This issue has not seen activity for 90 days, Remove stale label or comment or this will be closed in 10 days
Hi is there any way to convert to float within trt itself ? Because changing every model is not feasible. Or scoping out every line of huge models can be very tedious and non-scalable.
Related issues: inception_v3 pretrained compilation - Unsupported ATen data type Double - https://github.com/pytorch/TensorRT/issues/1096
Fix Inception transform_input to use Float tensors - https://github.com/pytorch/vision/pull/6120
torch_tensorrt does not even support basic inception_v3 model!!! Just because it has the following statement
x_ch0 = torch.unsqueeze(x[:, 0], 1) * (0.229 / 0.5) + (0.485 - 0.5) / 0.5
Which should be replaced with
x_ch0 = torch.unsqueeze(x[:, 0], 1) * torch.tensor(0.229 / 0.5) + torch.tensor((0.485 - 0.5) / 0.5)

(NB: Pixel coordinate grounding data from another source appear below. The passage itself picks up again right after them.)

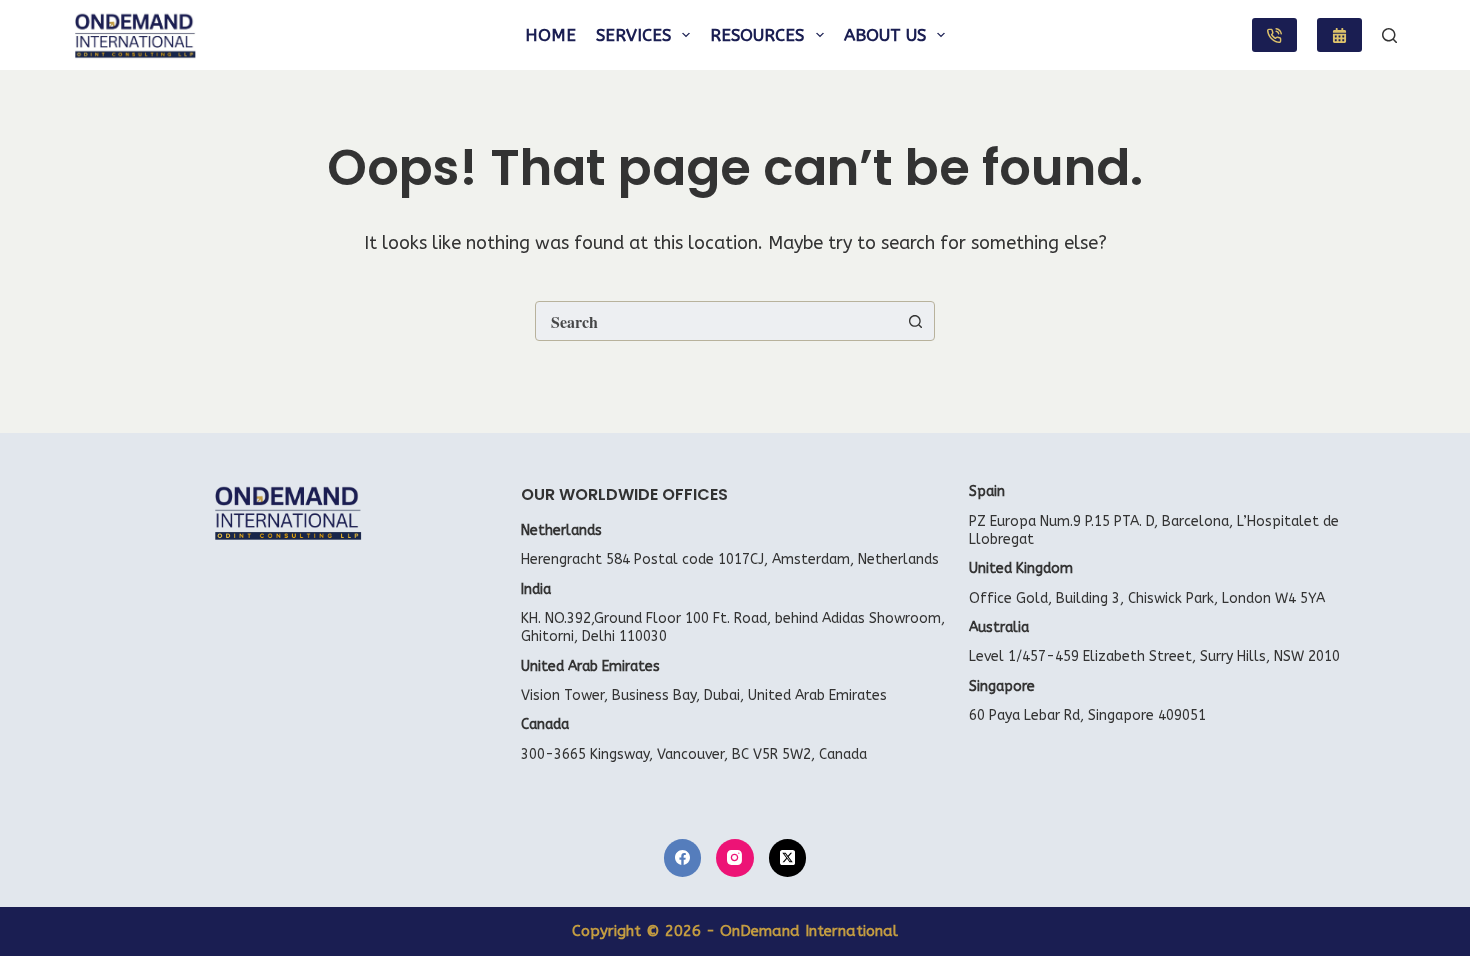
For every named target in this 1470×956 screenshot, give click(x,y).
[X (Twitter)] (788, 858)
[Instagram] (735, 858)
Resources (757, 35)
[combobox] (716, 321)
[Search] (1389, 35)
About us (885, 35)
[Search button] (915, 321)
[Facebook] (683, 858)
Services (633, 35)
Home (550, 35)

Torchvision Model developers thinks that the fix should be done in torch_tensorrt - the right thing to do is to add a strength reduction pass in torch_tensorrt
@apivovarov Using the following script I am able to run InceptionV3. Please open a new issue if there are still problems, I think the original issue from Jan 2021 has been addressed with truncate_long_and_double
import torch
import torchvision
import torch_tensorrt as torchtrt
model = torch.hub.load('pytorch/vision:v0.13.0', 'inception_v3', pretrained=True)
model = torch.jit.script(model)
model.eval().cuda()
torchtrt.logging.set_reportable_log_level(torchtrt.logging.Level.Graph)

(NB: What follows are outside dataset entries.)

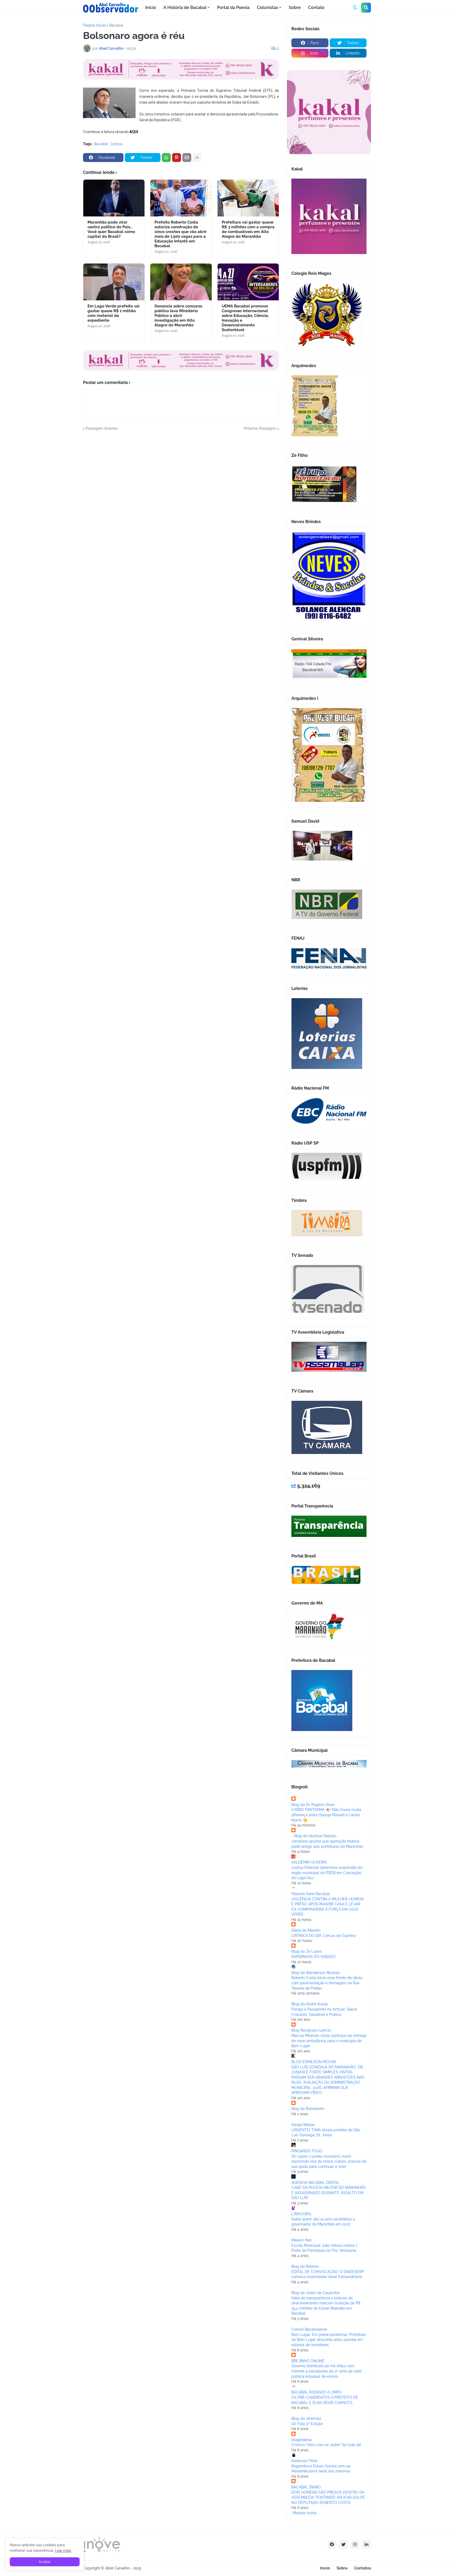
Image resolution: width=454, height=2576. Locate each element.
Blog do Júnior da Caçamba (315, 2293)
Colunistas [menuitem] (267, 7)
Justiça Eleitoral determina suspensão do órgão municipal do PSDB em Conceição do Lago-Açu (326, 1872)
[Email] (186, 157)
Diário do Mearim (306, 1930)
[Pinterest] (176, 157)
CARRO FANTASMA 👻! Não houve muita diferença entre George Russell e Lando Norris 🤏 (326, 1815)
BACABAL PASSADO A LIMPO (316, 2392)
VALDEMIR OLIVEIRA (309, 1862)
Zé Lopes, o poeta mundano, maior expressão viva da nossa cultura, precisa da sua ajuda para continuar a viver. (328, 2161)
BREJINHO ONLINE (307, 2361)
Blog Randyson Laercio (311, 2030)
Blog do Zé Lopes (306, 1951)
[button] (355, 8)
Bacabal (116, 25)
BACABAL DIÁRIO (306, 2487)
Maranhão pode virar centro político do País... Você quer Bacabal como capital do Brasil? (111, 229)
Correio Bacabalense (309, 2329)
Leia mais (63, 2550)
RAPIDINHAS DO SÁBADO (313, 1957)
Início (325, 2568)
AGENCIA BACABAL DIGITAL (315, 2182)
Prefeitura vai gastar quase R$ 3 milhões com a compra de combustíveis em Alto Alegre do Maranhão (248, 229)
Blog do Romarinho (307, 2109)
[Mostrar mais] (197, 157)
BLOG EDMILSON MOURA (313, 2062)
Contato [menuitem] (316, 7)
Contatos (362, 2568)
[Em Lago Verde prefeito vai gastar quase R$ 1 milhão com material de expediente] (114, 282)
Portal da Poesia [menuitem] (233, 7)
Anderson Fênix (304, 2461)
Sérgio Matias (303, 2125)
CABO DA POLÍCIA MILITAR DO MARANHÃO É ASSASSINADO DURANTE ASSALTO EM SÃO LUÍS (328, 2192)
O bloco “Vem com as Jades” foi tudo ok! (326, 2445)
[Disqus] (181, 497)
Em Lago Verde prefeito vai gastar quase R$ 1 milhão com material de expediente (113, 313)
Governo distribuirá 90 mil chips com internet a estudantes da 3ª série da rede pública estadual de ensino (326, 2371)
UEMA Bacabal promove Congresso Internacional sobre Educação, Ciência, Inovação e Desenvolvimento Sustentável (245, 318)
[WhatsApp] (166, 157)
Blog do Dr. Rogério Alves (313, 1805)
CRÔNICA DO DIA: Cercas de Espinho (323, 1936)
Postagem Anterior (102, 428)
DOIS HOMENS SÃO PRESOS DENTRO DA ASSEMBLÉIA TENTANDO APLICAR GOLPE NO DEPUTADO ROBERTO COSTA (328, 2497)
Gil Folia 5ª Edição (307, 2424)
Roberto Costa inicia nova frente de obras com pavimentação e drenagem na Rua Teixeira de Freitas (327, 1983)
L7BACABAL (301, 2214)
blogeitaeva (301, 2440)
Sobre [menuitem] (295, 7)
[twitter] (343, 2544)
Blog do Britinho (305, 2266)
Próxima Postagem (260, 428)
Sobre (342, 2568)
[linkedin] (366, 2544)
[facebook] (331, 2544)
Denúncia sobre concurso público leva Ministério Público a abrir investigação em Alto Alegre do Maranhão (178, 315)
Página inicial (94, 25)
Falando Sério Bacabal (310, 1894)
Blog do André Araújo (309, 2004)
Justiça (116, 144)
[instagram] (354, 2544)
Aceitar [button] (45, 2562)
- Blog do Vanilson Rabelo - (315, 1836)
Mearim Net (301, 2240)
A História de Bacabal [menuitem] (185, 7)
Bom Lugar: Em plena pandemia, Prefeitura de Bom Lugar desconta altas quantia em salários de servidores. (328, 2339)
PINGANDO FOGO (306, 2151)
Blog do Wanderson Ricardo (315, 1973)
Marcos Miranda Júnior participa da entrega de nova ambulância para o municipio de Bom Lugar (329, 2040)
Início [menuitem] (150, 7)
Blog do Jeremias (306, 2418)
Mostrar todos (305, 2513)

mod = torchtrt.ts.compile(
model,
inputs=[torchtrt.Input((1, 3, 300, 300))],
truncate_long_and_double=True,
torch_executed_ops=[
"prim::TupleConstruct",
]
)
x = torch.randn((1, 3, 300, 300)).cuda()
print(mod(x))
@narendasan Thank you! Can you double check that it works with shape (1,3,299,299)
- which is inception_v3 input shape https://pytorch.org/hub/pytorch_vision_inception_v3/
yes this input size works as well.